Eid al Fitr, often abbreviated to Eid, is a Muslim holiday that marks the end of Ramadan, the Islamic holy month of fasting. The religious Eid is a single day and Muslims are not permitted to fast that day. Eid is an Arabic word meaning “festivity”, while Fiṭr means “breaking the fast”. The holiday celebrates the conclusion of the 29 or 30 days of dawn-to-sunset fasting during the entire month of Ramadan. The day of Eid, therefore, falls on the first day of the month Shawwal.
It is a time to give in charity to those in need, and celebrate with family and friends the completion of a month of blessings and joy.
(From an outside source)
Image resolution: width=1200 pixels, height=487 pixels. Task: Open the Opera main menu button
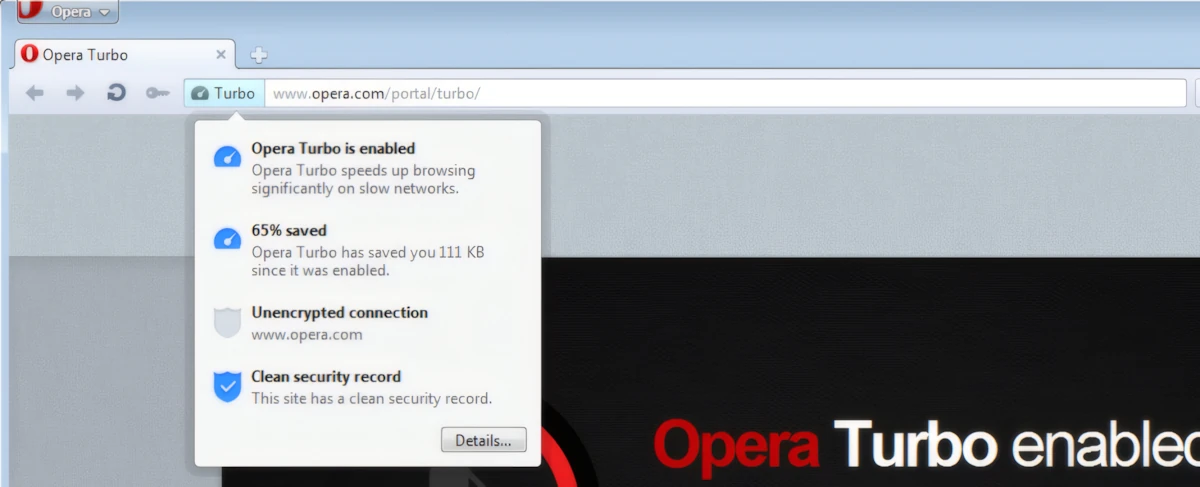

Before the day of Eid, during the last few days of Ramadan, each Muslim family gives a determined amount as a donation to the poor. This donation is of actual food — rice, barley, dates, rice, etc. — to ensure that the needy can have a holiday meal and participate in the celebration. This donation is known as sadaqah al-fitr (charity of fast-breaking).
On the day of Eid, Muslims gather early in the morning in outdoor locations or mosques to perform the Eid prayer. This consists of a sermon followed by a short congregational prayer.
After the Eid prayer, Muslims usually scatter to visit various family and friends, give gifts (especially to children), and make phone calls to distant relatives to give well-wishes for the holiday. These activities traditionally continue for three days. In most Muslim countries, the entire 3-day period is an official government/school holiday.
Under the traditional approach, people look to the sky and seek to sight the slight crescent moon (hilal) that marks the beginning or the end of the month. If the hilal is sighted, the next day is declared the first day of Eid.
In the UAE, Eid was declared to start on Sunday, August 19th so we have been enjoying a 5 day weekend.